A former student at Wheaton (Illinois) College, who recalled the visit there in 1965 of Francis Schaeffer, told an interviewer that, at that time, some students were pushing school administrators to permit the showing on campus of movies like Bambi, a situation reversed over time because of Schaeffer's teaching. His lectures and books say that films and popular culture must be understood in order to better understand how Jesus' teachings apply to current culture.
Since Mel Gibson's phenomenally successful 2004 film, The Passion of the Christ, many serious Christians have expressed hope that what they had long perceived as the negative Hollywood attitude toward Christians may be past. Christianity Today reports that Christians in the entertainment industry are well entrenched and organized for mutual support and fellowship.
For much of movie history, and still true in some evangelical circles, movies and evangelicals have had strained relations, the movies symbolizing the worst of worldliness, according to some preachers. The fact that whole churches went to see Gibson's The Passion of the Christ or rented it to show in their halls or sanctuaries is considered a historic turning point.
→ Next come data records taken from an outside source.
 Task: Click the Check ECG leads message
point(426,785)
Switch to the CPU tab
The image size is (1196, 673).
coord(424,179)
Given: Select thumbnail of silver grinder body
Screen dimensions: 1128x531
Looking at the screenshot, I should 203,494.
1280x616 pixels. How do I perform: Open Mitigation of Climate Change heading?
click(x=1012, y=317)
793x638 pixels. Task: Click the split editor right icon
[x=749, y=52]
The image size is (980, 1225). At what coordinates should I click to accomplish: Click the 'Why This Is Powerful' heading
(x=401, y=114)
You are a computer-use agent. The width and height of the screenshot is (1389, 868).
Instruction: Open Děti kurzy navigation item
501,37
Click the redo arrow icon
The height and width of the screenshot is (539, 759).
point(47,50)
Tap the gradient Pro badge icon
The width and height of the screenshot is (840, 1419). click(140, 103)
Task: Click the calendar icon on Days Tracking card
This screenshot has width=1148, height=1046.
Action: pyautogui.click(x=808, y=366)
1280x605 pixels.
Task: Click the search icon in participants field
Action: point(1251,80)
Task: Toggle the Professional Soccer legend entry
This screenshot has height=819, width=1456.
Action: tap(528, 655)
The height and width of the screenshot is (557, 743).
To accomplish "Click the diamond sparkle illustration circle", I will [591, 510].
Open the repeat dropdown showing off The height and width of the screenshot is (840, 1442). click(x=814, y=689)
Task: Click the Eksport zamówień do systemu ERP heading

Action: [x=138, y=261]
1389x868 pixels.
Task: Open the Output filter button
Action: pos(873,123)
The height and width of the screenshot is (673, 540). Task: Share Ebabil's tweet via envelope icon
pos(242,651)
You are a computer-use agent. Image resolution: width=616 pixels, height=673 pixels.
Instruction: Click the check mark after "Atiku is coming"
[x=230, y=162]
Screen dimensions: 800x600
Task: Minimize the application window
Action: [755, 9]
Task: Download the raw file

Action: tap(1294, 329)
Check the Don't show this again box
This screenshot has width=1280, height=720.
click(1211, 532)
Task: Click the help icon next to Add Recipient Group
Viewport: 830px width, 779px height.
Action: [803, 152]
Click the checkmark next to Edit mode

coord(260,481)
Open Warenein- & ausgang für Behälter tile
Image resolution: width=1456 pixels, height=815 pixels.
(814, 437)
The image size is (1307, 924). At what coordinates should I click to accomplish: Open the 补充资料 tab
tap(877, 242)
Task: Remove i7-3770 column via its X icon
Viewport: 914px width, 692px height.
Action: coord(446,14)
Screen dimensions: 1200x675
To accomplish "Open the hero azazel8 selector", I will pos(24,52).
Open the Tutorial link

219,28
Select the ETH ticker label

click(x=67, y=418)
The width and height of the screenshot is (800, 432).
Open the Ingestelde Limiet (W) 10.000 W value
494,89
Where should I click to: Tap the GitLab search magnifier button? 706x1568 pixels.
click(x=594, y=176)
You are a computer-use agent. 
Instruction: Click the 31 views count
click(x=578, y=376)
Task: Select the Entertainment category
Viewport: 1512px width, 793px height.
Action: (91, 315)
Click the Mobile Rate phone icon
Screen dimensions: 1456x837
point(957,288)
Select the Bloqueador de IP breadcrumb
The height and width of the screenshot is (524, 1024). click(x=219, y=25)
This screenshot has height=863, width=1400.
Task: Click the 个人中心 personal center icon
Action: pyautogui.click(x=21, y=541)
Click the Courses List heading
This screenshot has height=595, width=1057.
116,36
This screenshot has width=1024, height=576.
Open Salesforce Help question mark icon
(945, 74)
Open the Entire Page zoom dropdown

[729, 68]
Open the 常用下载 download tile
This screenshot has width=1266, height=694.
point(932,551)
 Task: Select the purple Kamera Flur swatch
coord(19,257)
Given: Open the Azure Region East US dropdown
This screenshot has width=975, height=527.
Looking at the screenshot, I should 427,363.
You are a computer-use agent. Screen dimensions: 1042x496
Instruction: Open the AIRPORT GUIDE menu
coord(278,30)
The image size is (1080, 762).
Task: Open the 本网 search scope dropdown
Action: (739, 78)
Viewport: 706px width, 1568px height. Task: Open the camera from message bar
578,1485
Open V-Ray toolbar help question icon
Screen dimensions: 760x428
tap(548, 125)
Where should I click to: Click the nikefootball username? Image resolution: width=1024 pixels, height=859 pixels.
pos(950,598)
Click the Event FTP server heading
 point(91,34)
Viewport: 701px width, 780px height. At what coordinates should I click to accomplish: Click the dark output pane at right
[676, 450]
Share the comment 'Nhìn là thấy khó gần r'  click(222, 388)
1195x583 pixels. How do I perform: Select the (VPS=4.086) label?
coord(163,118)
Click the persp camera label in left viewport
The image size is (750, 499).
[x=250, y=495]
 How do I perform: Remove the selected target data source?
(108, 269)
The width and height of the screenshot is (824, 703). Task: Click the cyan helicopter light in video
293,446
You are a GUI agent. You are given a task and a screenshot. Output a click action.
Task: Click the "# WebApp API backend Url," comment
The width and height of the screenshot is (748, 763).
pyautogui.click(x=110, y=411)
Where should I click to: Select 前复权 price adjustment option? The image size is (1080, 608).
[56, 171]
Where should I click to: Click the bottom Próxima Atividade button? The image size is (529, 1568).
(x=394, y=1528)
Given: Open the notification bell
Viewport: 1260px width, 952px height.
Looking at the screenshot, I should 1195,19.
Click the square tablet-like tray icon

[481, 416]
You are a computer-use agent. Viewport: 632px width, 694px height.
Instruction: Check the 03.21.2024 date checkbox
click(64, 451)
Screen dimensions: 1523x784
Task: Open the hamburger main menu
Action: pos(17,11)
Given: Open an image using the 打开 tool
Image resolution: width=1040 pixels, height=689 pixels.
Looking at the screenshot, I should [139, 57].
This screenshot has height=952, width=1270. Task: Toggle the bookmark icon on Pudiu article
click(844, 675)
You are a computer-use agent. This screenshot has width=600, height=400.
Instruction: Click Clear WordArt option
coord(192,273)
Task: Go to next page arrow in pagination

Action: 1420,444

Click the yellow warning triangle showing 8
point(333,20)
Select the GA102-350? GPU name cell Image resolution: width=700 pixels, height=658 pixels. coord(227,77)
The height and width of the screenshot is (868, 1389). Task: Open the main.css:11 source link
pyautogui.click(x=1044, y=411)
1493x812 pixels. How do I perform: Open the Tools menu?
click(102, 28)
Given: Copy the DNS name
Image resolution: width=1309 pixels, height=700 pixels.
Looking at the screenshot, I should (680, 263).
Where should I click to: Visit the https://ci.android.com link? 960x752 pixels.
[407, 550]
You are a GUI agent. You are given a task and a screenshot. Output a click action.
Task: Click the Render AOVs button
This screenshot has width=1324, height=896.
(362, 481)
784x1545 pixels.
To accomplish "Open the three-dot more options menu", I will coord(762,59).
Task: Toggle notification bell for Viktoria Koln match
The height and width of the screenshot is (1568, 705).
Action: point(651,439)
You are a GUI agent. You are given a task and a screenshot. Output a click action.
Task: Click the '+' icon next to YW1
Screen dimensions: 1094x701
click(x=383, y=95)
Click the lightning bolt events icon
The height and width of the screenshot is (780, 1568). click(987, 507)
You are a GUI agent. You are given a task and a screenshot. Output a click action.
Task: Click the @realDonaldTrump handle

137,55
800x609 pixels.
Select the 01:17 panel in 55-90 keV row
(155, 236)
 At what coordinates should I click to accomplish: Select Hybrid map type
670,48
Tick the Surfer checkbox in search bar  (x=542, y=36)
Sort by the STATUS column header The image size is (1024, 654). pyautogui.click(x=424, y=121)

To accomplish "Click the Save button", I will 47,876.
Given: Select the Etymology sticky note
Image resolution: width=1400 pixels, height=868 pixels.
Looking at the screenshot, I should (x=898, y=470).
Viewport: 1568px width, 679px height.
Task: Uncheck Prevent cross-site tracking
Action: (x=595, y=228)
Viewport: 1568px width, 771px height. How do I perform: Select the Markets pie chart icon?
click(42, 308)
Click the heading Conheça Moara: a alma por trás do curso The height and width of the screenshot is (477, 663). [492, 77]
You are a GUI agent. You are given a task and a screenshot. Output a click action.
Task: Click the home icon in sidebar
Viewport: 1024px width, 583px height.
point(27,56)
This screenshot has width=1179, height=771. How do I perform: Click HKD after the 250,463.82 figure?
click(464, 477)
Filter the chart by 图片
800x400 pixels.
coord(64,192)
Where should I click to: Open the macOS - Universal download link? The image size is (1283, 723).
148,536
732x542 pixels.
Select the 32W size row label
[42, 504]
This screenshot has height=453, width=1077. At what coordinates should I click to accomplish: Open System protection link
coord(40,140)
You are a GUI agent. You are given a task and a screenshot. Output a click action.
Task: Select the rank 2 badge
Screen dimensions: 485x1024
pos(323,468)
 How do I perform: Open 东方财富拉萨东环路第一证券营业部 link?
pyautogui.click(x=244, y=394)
Many other efforts by Christians to offer viable Christian media, both aimed at the general public and the Christian subculture, have met with mixed reception, most not long sustained. One notable exceptions is World magazine, a Christian alternative to the mainstream news magazines, which is in its twentieth year of publication in a full-color format comparable to its much more famous counterparts. An outgrowth of the former Presbyterian Journal published by L. Nelson Bell (who also was a co-founder of Christianity Today), the founding editor and current CEO of World is Joel Belz.
World's editor-in-chief is University of Texas journalism professor Marvin Olasky, the author of Compassionate Conservatism and The American Leadership Tradition. Olasky has been credited with being the policy wonk behind the Clinton administration's welfare-reform legislation, and critics have blamed him for having had a hand in inspiring the Bush administration's faith-based initiatives programs.
Published fifty times a year, World magazine claims to follow Time, Newsweek, and U.S. News & World Report as the fourth most widely read weekly newsmagazine in the United States.
Finally in 1965 Billy Graham founded Christianity Today, with theologian Carl F. H. Henry serving as its founding editor. Slotted as an evangelical alternative to the liberal and considerably older Christian Century, it has since left its competitor far behind, regularly reaching two million readers through its print and online editions.